Building the tree takes $O(n)$ time and querying it takes $O(\log n)$ time.

Lazy Propagation

(note, we recommend reading this link for a more detailed description of this concept).

Lazy propagation is an optimization technique (often used with segment trees) to handle range updates efficiently. Instead of updating every single element in a range immediately lazy propagation defers the update until it’s absolutely necessary, typically during a query. Here is a more detailed description of how this works in segment trees.

When a range update is applied, you traverse the down the tree until you find segments completely contained in the range to be updated. Then, mark the current segment with a “lazy” value instead of updating all elements immediately. This lazy value indicates that the segment still needs to be updated.

When you later query a segment or need to update a part of it, you first check for any pending lazy updates. If they exist, you “push” these updates to the node’s children and update the current node appropriately. This ensures that the query reflects the correct value.

Extra Resources

For a lot more detail and a lot of extra information on application and more advanced variants see this link.


Problem A. Horace the Competitive Programming Tiger

You can find the problem description here. Read it and then come back here.

This is a typical range query problem, but instead of sums, it is about XORs. Since XORs are associative, you can use a normal segment tree in this problem, but using the bitwise ^ operator instead of a sum + operator. You could pretty much copy paste the code above to solve it, but I recommend trying to start from scratch (feel free to look at the code if you are stuck).


Problem B. Copying Data

You can find the problem description here. Read it and then come back here.

This problem is about range updates, so the key idea is to apply lazy propagation. Instead of copying elements one by one, mark entire segments with a lazy tag that represents a pending copy from $ a $ to $ b $ (you might have to carefully change the indices as you move through the tree). Only when a query accesses a segment will the pending copy be applied, ensuring that range copying is handled swiftly.

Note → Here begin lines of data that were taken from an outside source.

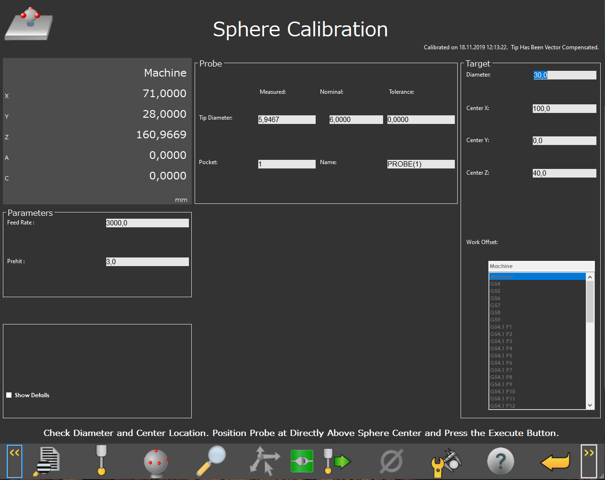Screen dimensions: 605x480
Task: Click the magnifying glass icon
Action: [211, 460]
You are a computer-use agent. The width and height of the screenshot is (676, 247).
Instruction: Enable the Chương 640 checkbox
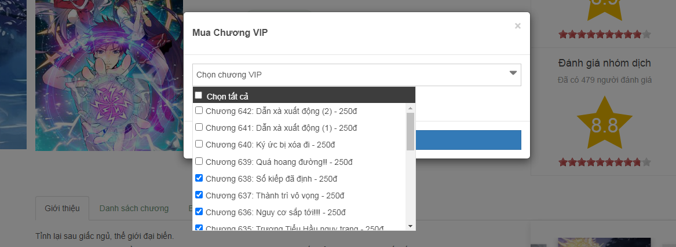pos(199,144)
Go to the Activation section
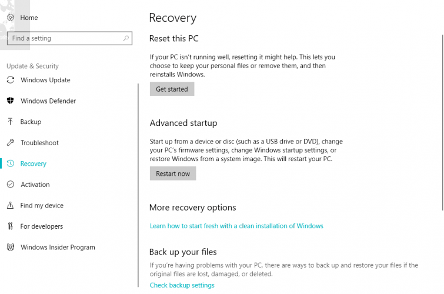 tap(35, 185)
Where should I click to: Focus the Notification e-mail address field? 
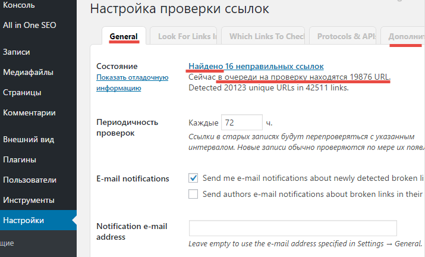292,228
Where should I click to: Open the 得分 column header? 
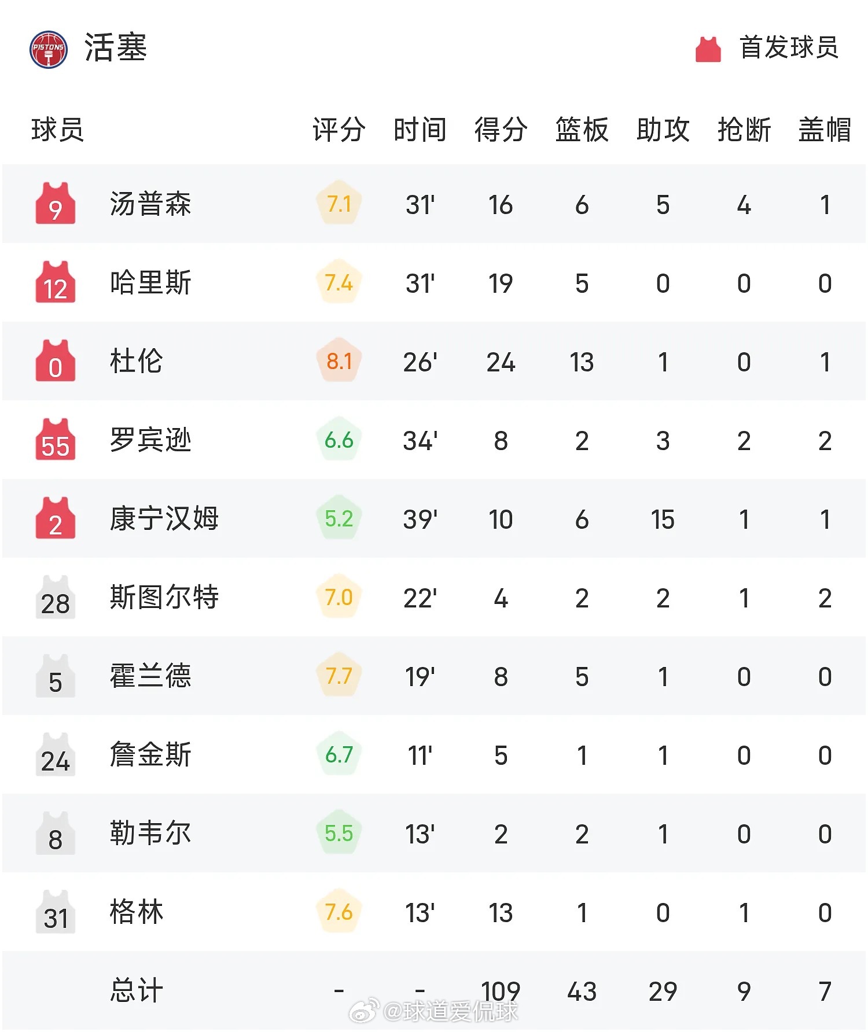(499, 131)
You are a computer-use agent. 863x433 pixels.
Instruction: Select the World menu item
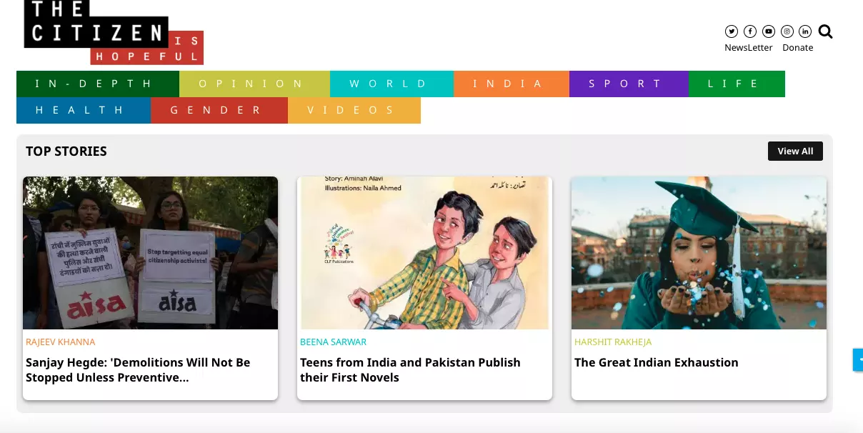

Note that you don’t need to implement the full range query method in this problem, since only index queries can be performed.


Problem C. Pillars

You can find the problem description here. Read it and then come back here.

This problem doesn’t seem to be about range queries at all! And in fact it isn’t! It’s a dynamic programming problem: for each pillar, compute the maximum jump sequence ending at that pillar. If you write this DP update down and try to compute it directly, you will notice that it takes quadratic time, which is too slow. You want to use a segment tree to quickly query the best sequence length for all valid previous pillars.

There is one other trick you need. Since the heights may be very large, compress these values to use them effectively as indices in the segment tree. Compressing just means storing a list of all $h$ values so you can map a certain $h$ value to an integer $i$ between $1$ and $n$ that means that $h$ is the $i$ highest height.